The selected matching approach (Figure 2c) was the same for all algorithms, since its accuracy and reliability was tested in previous studies [21]. It consisted of FLANN and Robust Matching, supported by ratio test, cross-checking and geometric test (fundamental matrix or homography computed by RANSAC). The RANSAC filtering was carried out using a Lowe ratio test with a value of 2 [61], a distance threshold of 10, and 2000 maximum trials. The homography and fundamental matrices were used to achieve self-supervised validation while supporting the relative orientation backbone. The value of the Lowe ratio test refers to the minimum distance between the two best matches for each keypoint; if the distance is below the threshold, the matches are considered too similar and the keypoint is removed. The distance threshold in RANSAC filtering is used to distinguish inliers from outliers; a higher value would be needed if the dataset is composed of matches with a relatively high error, while more precise algorithms would benefit from lower values. The maximum number of trials controls the trade-off between computational complexity and accuracy.

Detailed information on the different parameters for each algorithm is presented in the help section of the tool (Figure 4).

3.4. Assessment

PhotoMatch provides a reference data editor (Figure 3) that allows for the end-user to select the reference keypoints with subpixel accuracy and compute the error for each point using the homography or fundamental matrix adjustment. Using this reference data editor, each imagery dataset was registered using a set of at least 12 manually selected keypoints and their corresponding matchings. The maximum error for these points was below one pixel for all image pairs.

Once the reference keypoints and matchings are defined, PhotoMatch computes the homography or fundamental matrix transformation between each pair of images. After the keypoints are extracted by each algorithm (detector and descriptor), their coordinates are evaluated through comparison with the reference coordinates obtained via homography, or by computing the distance between each point and the line determined by the collinearity condition in the case of a fundamental matrix transformation (Table 1 and Table 2).

3.5. Results

The multi-view and multi-modal datasets were assessed separately. For each dataset, the number of correct matches, percentage of correct matches, and mean error of the matches for the different methodologies (hand-crafted vs. learning-based) are presented. The threshold established for a correct matching was set to 10 px, which is relatively high for precise photogrammetry applications, but can provide a better insight into the approcimate matching ability of the algorithms.

3.5.1. Multi-View

The results for each case and image matching are outlined in Table 1.

For the first four multi-view datasets (Figure 5a–d), all of them corresponding to non-planar environments, R2D2 was the best algorithm in terms of accuracy, while ASIFT was able to obtain a higher number of matches with a lower accuracy. The exception was the boulder multi-view dataset (Figure 5d), where ASIFT achieved the highest accuracy, as the environment does not represent important challenges for matching. For the façade’s multi-view dataset (Figure 5a), none of the algorithms (hand-crafted and learning-based) were able to obtain acceptable results as a consequence of the low overlap and repetitive features. Only R2D2 provided the best result, with 52.5% of correct matches (Table 1).

The fifth multi-view dataset (Figure 5e) represents a favourable photogrammetric acquisition with high overlap and low geometric differences. In this case, the hand-crafted algorithms outperform learning-based algorithms, in terms of both accuracy and the number of correct matches (Table 1).

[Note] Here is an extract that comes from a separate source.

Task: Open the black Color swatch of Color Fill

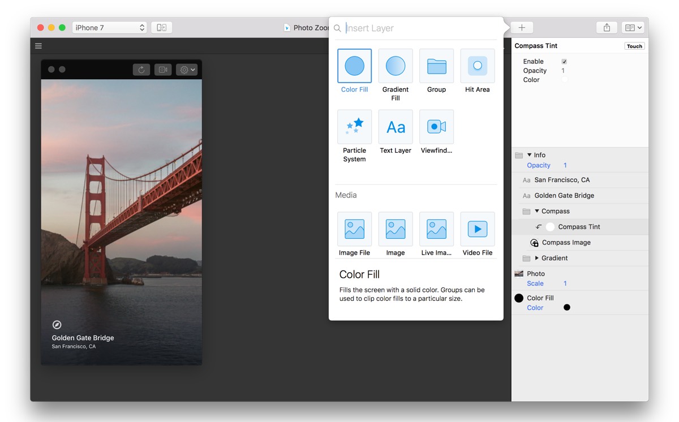Action: click(x=567, y=308)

For the last multi-view dataset (Figure 5f), with images with considerable geometric differences covering a wall, ASIFT was the only hand-crafted algorithm capable of computing a high number of accurate matches. Neither the other hand-crafted algorithms, nor the learning-based algorithms, provided acceptable results (Table 1).

Although the performance of hand-crafted methods is guaranteed for multi-view datasets with high overlap and favourable conditions, for challenging environments (i.e., important geometric variations) the image matching is not always successful. The experimental results show that some learning-based algorithms, such as R2D2, are capable of outperforming classical, hand-crafted methods for challenging datasets with low overlap and low-resolution images. Due to its capacity to avoid areas with low reliability, R2D2 outperforms the accuracy of other algorithms for the facade and forest dataset, which are characterized by repetitive features (i.e., windows and canopy). However, ASIFT, which is specifically designed to deal with large perspective distortions, was the only algorithm capable of registering the images in the graffiti dataset with high geometric differences (Figure 5f). This is probably due to the lack of training of the chosen matching learning algorithms for this particular case. It is also worth noting that ASIFT is a technique that simulates different affine distortions to the images, and a similar technique can work with different detectors and descriptors, so the combination of ASFIT and learning-based algorithms would be possible.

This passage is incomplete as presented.